Faith

Earth Overshoot Day

In 2021, we reached World Overshoot Day on 29th July. This is a date in the calendar that spotlights the moment in which humanity’s demand for ecological resources and services in a given year exceeds what Earth can regenerate in that year.

World Overshoot Day is a symbolic alarm to wake up and act fast to stop the ecological exploitation of our world. More importantly, it can also serve as a reminder that we must focus on removing the root causes of our planet’s degradation.

Our common home is suffering multiple crises, but they are all interconnected. From climate change extremes, to skyrocketing economic inequality, from global Covid-19 pandemic waves to biodiversity extinction waves, they are all symptoms of the same illness.

Our current global neoliberal capitalist system shapes our world with policies and practices that use people and nature for profit.

And yet, as clear as it is, we continue feeding and nurturing this resource-hungry economic machine that munches away the rich tapestry that sustains all life in our planet from forests to clean water, from land minerals to biodiversity, inspired on dreams of infinite growth in a finite planet.

As I feel the gentle breeze of the fan ventilating my room in this hot summer’s day in the UK, I cannot help thinking that World Overshoot Day is just one more alarm bell that we cannot ignore.

We have had enough alarm bells. Our way of life is killing life. This madness is aptly illustrated by the fact that this month billionaires skyrocketed into space to enjoy four minutes of weightlessness, propelled by vast amounts of money and hubris.

The current attempt to find life on other planets is happening against the backdrop of our own precious planet’s death.

We must radically shift course if we want humanity to survive. We must hear the cry of the victims of our man-made crises.

Climate change triggers disasters that are not natural nor normal. People are shaken by torrential rains, swept by epic floods, burnt by scorching heat, become thirsty by drought.

But as we continue expelling carbon dioxide from our resource intensive industries and converting people into cogs of a consumerist, materialist logic we maintain our steady march towards the abyss.

The reflection’s author, Carlos Zepeda

As Pope Francis’ Laudato Si’ Encyclical highlighted “we are faced not with two separate crises, one environmental and the other social, but rather with one complex crisis which is both social and environmental.”

At the current pace of human demands, we would require 1.6 Earths to maintain the world’s current living standards.

To wake up and change, we ought to start by creating new measures of social and economic wealth that care for our common home, new policies that are not blind to inequality, social exclusion, and environmental degradation.

We must redesign our global financial systems, our global taxes to disinvest in economic activities generating CO2 and inequality, redirect investment to sustainability, focus on environmental transformation and education, and embrace new ways of protecting and helping our ecosystems flourish.

It’s hard not to worry and grieve as I read about the consequences of our overshooting Earth.

These last few weeks the news has been filled with stories about ordinary people gasping for air in a flooded metro station in Zhengzhou, China while in only three days, a years’ worth of rain – 640mm (25.2in) fell. A one-in-1,000-year event according to government officials.

Or, by the deeply saddening loss of life in the German town Erfstadt destroyed by floods, or about the people in Lytton, British Columbia where a day after being hit by the highest ever temperature of 49.6 degrees Celsius recorded in that region, it burned down in flames.

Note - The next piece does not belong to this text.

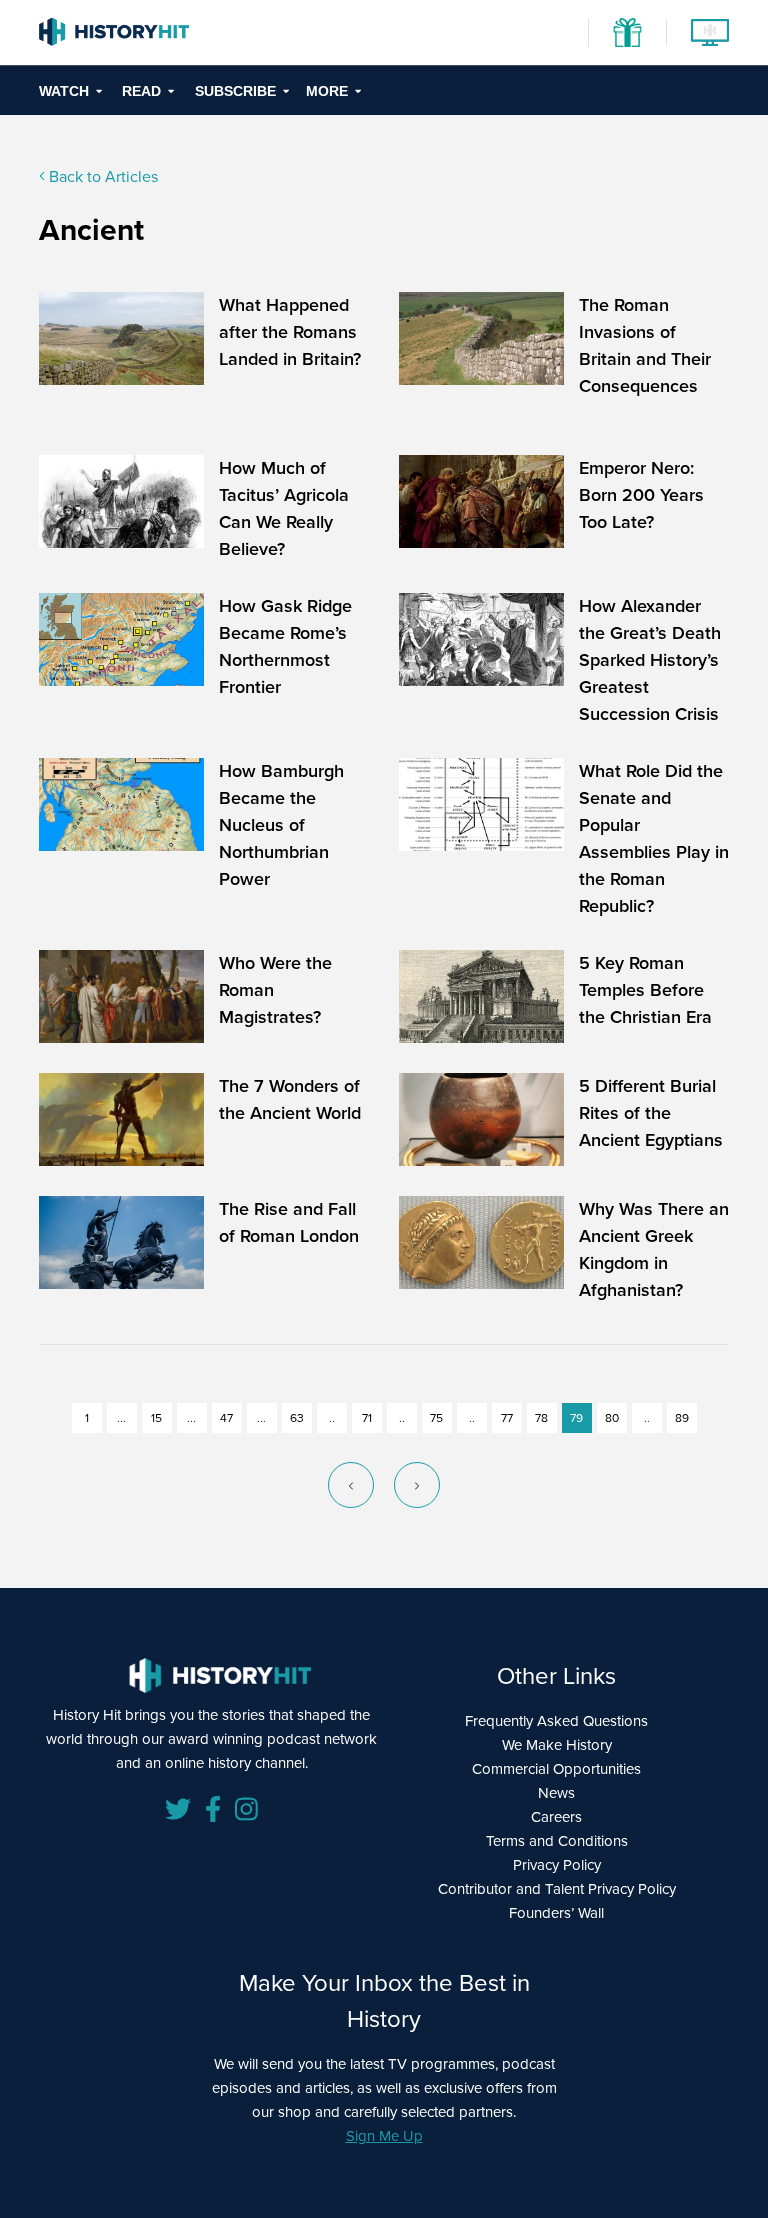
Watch (64, 91)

In the context of the global Covid-19 pandemic we discover the deep meaning of our connections and love, our humble mortality and vulnerability in this suffering world.

Perhaps we also ought to wake up to the spiritual truth that this world, all of life, is a unique gift of Creation and that caring for it is a responsibility we must embrace. The sooner we do, the better.

Carlos Zepeda is the Assistant Director in Policy and Practice at the Laudato Si’ Research Institute.